That is an awesome line.  I love that Nabokov uses the word “disgustedly” and I love that Luzhin views the incongruous moods of his parents as having “gone mad.”  Nabokov’s genius is right there in that line.  He understands the character and in a short sentence allows us to understand Luzhin, too.

Luzhin proposing to his girlfriend is epic awesome.  He bustles, out of breath, into her room and starts pacing nervously. He says:

And therefore in continuance of the above I have to inform you that you will be my wife, I implore you to agree to this, it was absolutely impossible to go away, now everything will be different and wonderful.

He sits, exhausted, in a chair and starts crying.  So, he does not really ask her to marry him, but rather has it all sorted out in a sort of chess-like way which only seems reasonable to him.  His girlfriend responds to his outburst and tears by stroking his forehead and taking a good look at him.  She comes to this conclusion:

It was then that she realized clearly that this man, whether you liked him or not, was not one you could thrust out of your life, that he had sat himself down firmly, solidly and apparently for a long time.

This line is reminiscent of Oblomov.  Both Luzhin and Oblomov actually have some similar characteristics (though I say only the former is autistic).  Both characters instantiate themselves into their friends’ lives – not boisterously or rudely – but by virtue of their very innocence, naïvité, and reason. They are surprising because they are so different from the social behaviors of the society they live within.  They draw people to them without necessarily trying and by simply being themselves, so to speak. And both characters are wonderful.

There are a number of phrases and descriptions that, though not lengthy, are full of masterful wordsmithing.  The first paragraph(s) of chapter 13, for example, are descriptions of winter – without describing winter.  Nabokov somehow describes the scene as if viewed through Luzhin’s eyes, maybe.
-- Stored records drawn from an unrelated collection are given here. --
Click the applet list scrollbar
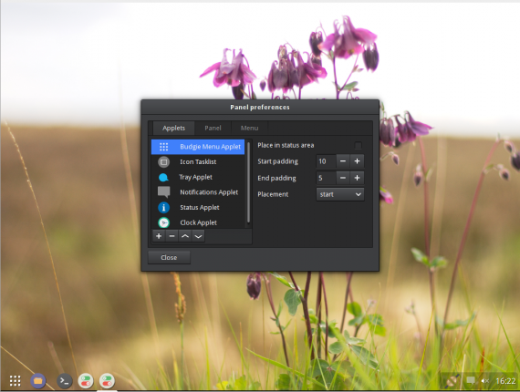 click(x=248, y=182)
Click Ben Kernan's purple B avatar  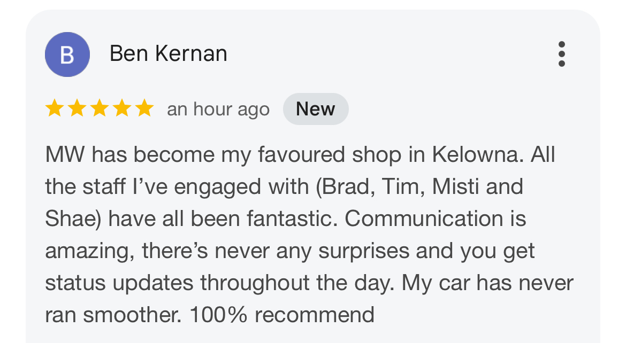[67, 54]
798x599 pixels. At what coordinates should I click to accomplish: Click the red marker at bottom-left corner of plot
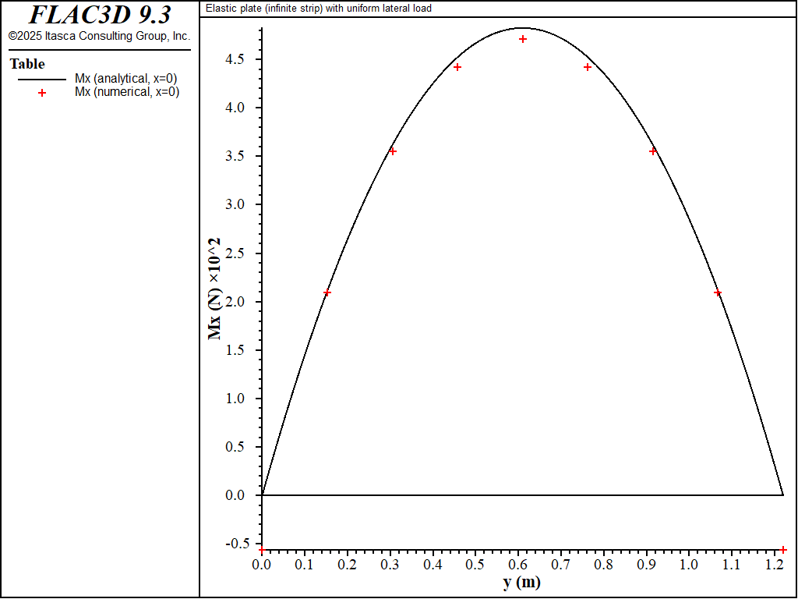[x=262, y=550]
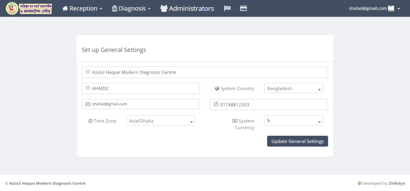Click the user avatar icon beside email
Viewport: 410px width, 191px height.
pos(391,8)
And the writing is actual simple and not convoluted, but it is beautiful because it shows Nabokov really really really experiences the scene and can tell us perfectly his experience.  He describes a boy, a storefront, a frozen pond, a dog – all of this with such deft ease.  This is the Nabokov we’ve been hearing about; the one that’s a world-class author.
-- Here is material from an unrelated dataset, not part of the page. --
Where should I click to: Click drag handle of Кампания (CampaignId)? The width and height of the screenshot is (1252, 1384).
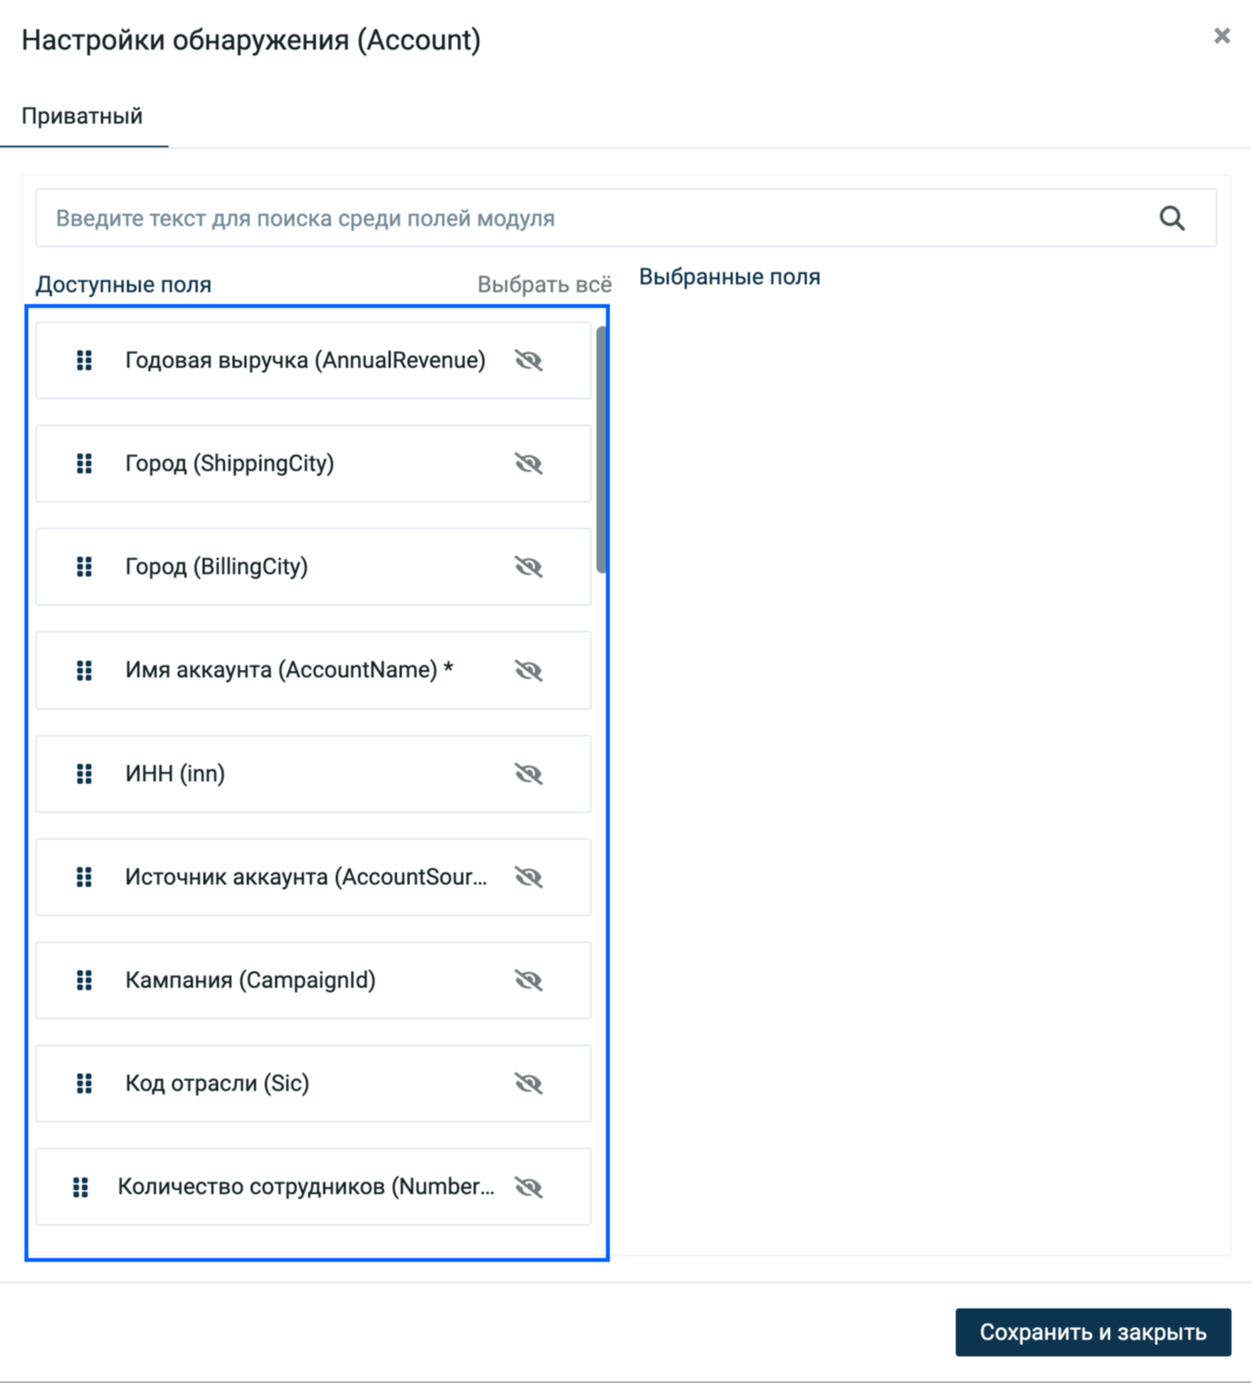click(x=84, y=980)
Late in the novel, Luzhin is trying to hide a notebook.  His wife retires to bed and Luzhin walks around the house searching for a “safe-place.”

Everywhere was insecure.  The most unexpected places were invaded in the mornings by the snout of that rapacious vacuum cleaner.  It is difficult, difficult to hide a thing:  the other things are jealous and inhospitable, holding on firmly to their places and not allowing a homeless object, escaping pursuit, into a single cranny.

Now, I do not know if you have ever sought for a “safe-place” or a secure place to put something, but yes, this is precisely what it is like.  And Nabokov describes this scene so perfectly.  And there’s this touch of autistic understanding in Luzhin’s attempt to hide the notebook.  I like how the difficulty of hiding an object is not the fault of Luzhin or the object – but that of other objects. Thanks for this, Nabokov!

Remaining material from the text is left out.